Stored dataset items
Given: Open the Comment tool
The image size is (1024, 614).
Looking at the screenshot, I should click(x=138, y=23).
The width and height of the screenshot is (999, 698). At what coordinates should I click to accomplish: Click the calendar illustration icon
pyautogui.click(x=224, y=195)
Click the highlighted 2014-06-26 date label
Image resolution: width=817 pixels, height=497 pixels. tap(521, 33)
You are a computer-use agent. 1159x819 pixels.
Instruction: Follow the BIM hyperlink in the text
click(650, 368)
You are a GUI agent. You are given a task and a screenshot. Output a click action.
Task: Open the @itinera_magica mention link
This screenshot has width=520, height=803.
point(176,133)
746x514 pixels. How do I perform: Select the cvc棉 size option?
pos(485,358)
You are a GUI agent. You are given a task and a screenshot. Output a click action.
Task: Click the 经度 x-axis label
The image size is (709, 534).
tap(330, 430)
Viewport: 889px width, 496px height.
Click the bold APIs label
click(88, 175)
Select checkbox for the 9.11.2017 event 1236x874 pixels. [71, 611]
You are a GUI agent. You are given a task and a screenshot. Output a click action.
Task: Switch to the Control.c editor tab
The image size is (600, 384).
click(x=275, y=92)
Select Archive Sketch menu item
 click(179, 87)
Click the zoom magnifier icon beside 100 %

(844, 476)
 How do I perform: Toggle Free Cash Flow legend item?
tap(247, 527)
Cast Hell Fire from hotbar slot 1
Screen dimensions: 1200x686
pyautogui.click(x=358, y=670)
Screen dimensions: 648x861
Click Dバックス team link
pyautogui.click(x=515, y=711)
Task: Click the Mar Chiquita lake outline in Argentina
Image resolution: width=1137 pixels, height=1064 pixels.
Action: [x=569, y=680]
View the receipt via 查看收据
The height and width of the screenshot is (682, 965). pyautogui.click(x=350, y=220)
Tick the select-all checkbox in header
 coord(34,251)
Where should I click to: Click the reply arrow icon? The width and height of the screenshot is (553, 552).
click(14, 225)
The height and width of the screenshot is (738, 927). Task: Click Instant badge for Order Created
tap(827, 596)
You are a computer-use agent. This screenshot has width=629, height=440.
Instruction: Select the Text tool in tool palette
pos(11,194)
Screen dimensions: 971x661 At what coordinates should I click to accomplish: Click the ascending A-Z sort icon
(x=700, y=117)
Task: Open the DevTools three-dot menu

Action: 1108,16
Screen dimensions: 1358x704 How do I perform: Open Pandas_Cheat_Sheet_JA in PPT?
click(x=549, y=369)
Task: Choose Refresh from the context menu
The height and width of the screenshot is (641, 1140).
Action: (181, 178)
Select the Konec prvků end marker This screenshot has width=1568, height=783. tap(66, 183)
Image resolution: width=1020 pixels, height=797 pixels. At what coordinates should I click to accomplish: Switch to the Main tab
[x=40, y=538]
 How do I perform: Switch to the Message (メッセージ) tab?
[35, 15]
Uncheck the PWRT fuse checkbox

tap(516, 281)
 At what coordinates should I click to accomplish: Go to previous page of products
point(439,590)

THE PROBLEM: Among the records above, extract exactly the lines from the line with "Tick the select-all checkbox in header" to the line with "You are a computer-use agent. This", both lines included, and leave out the rest.

SOLUTION FOR THIS EXERCISE:
Tick the select-all checkbox in header
 coord(34,251)
Where should I click to: Click the reply arrow icon? The width and height of the screenshot is (553, 552).
click(14, 225)
The height and width of the screenshot is (738, 927). Task: Click Instant badge for Order Created
tap(827, 596)
You are a computer-use agent. This screenshot has width=629, height=440.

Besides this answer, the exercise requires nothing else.